PASSAGE:
* * * *

Serving and Storing Your Brisket
When you remove the brisket from the slow cooker, use a spoon to scrape off any large pieces of fat from the brisket's fat cap, then thinly slice across the grain. Serve with the tender vegetables, the rich gravy, and a hearty piece of bread for dipping, on preferably a cold Sunday evening.
- wheat-free
- shellfish-free
- dairy-free
- fish-free
- alcohol-free
- peanut-free
- pork-free
- gluten-free
- egg-free
- soy-free
- tree-nut-free
Per serving, based on
8
servings. (% daily value)
- Calories 711
- Fat 43.5 g (67.0%)
- Saturated 15.7 g (78.4%)
- Carbs 46.1 g (15.4%)
- Fiber 4.4 g (17.6%)
- Sugars 28.4 g
- Protein 34.7 g (69.5%)
- Sodium 906.0 mg (37.7%)
Ingredients
- 1
(3-pound) beef brisket (preferably flat cut)

* * * *

EXCERPTED DATA:

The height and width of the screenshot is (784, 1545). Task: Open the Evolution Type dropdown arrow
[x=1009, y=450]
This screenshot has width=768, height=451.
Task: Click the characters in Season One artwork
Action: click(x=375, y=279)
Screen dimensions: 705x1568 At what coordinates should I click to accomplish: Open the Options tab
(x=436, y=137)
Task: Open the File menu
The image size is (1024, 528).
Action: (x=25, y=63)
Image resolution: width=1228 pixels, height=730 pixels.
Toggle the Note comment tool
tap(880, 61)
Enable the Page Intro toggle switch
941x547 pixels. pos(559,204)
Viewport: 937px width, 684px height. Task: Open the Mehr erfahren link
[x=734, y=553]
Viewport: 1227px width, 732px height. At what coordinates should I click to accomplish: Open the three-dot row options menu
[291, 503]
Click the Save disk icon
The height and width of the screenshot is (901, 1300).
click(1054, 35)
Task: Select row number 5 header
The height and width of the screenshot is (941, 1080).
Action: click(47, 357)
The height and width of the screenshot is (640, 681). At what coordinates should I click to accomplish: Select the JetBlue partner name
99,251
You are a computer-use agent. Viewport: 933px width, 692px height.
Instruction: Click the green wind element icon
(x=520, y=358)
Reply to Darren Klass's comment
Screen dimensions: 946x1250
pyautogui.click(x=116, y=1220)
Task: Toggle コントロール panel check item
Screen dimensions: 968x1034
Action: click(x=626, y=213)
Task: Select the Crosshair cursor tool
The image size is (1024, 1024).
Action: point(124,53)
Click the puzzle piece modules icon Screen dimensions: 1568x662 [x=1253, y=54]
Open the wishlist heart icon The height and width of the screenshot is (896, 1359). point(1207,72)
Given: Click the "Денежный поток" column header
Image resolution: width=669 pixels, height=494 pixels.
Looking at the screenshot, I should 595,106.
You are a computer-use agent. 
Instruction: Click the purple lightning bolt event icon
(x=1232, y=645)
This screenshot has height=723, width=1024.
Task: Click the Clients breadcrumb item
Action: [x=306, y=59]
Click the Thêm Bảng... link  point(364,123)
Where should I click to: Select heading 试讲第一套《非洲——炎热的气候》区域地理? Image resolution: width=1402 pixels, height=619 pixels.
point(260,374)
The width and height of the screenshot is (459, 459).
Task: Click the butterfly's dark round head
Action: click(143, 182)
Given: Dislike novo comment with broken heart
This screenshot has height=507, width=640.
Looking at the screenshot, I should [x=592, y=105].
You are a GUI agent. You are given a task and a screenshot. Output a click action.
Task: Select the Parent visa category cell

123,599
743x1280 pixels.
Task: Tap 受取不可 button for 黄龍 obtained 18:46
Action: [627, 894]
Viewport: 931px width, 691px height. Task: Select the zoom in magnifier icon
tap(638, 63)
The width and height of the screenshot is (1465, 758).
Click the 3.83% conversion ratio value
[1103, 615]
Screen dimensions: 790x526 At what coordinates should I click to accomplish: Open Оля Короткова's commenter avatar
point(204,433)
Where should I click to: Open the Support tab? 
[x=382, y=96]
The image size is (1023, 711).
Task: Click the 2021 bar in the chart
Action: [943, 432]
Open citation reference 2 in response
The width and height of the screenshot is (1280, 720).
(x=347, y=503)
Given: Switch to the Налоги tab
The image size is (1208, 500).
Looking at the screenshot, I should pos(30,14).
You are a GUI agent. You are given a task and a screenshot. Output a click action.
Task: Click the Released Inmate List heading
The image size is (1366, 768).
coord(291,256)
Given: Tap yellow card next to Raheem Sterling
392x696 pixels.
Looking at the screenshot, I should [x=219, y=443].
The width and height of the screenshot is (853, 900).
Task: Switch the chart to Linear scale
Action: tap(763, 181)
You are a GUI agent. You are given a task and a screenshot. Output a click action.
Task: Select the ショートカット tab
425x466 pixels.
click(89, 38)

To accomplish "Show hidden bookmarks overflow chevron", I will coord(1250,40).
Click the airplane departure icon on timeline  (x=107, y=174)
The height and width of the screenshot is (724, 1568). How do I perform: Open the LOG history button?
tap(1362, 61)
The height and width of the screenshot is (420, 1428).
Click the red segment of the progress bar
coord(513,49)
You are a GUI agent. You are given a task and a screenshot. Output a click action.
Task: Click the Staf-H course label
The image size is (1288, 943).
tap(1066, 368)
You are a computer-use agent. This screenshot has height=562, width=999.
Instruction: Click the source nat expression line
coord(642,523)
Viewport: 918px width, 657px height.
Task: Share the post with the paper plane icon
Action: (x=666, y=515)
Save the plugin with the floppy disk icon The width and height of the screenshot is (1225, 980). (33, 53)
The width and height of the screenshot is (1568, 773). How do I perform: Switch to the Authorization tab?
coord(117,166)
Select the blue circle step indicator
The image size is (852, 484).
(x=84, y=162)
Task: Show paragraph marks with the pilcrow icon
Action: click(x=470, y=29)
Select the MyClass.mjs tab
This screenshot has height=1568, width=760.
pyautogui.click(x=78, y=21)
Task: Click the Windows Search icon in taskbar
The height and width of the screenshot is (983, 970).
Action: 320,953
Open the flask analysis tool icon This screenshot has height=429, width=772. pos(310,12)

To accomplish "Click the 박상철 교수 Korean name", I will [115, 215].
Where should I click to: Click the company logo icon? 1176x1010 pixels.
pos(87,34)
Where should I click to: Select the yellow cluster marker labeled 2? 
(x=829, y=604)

* * * *

LIST OF TASKS:
A - Decide whether each statement agrees with the brisket recipe, answering yes or no and quoting the words of the recipe that settle it: (i) the brisket is sliced with the grain; (ii) one serving has 711 calories; (iii) a point-cut brisket is preferred.
B - According to the brisket recipe, what tool is used to scrape large pieces of fat off the brisket's fat cap?
C - Carry on the brisket recipe from its last line.
The records have nothing to do with the brisket recipe.

WRITTEN RESPONSES:
A -
(i) No: "thinly slice across the grain"
(ii) Yes: "Calories 711"
(iii) No: "(preferably flat cut)"

B - A spoon.

C -
- 2 teaspoons
kosher salt, divided
- 3 tablespoons
vegetable oil
- 3
large sweet onions, thinly sliced
- 6 cloves
garlic, minced
- 1 teaspoon
smoked paprika
- 1 teaspoon
freshly ground black pepper
- 1 teaspoon
dried thyme
- 1 teaspoon
dried oregano
- 2 cups
low-sodium beef broth
- 1/2 cup
ketchup (see Recipe Notes)
- 1/2 cup
packed light brown sugar
- 1 tablespoon
tomato paste
- 1 pound
red potatoes, cut into 2-inch pieces
- 1 pound
carrots, peeled and cut into 1-inch pieces
Instructions
-
Prepare the brisket, set it in the slow cooker. Pat the brisket dry with paper towels. If your brisket has a particularly thick fat cap, you can remove it now — I almost never bother, though, as the fat makes for an even more luxurious brisket. Sprinkle the brisket on all sides with 1 teaspoon of the salt. Place it in a 6-quart or larger slow cooker.
-
Brown the onions and garlic over medium-high heat. Heat the oil in a large frying pan over medium-high heat until shimmering. Add the onions and cook until softened and beginning to brown and char in some spots, about 8 minutes. Add the garlic and cook until fragrant, about 2 minutes more.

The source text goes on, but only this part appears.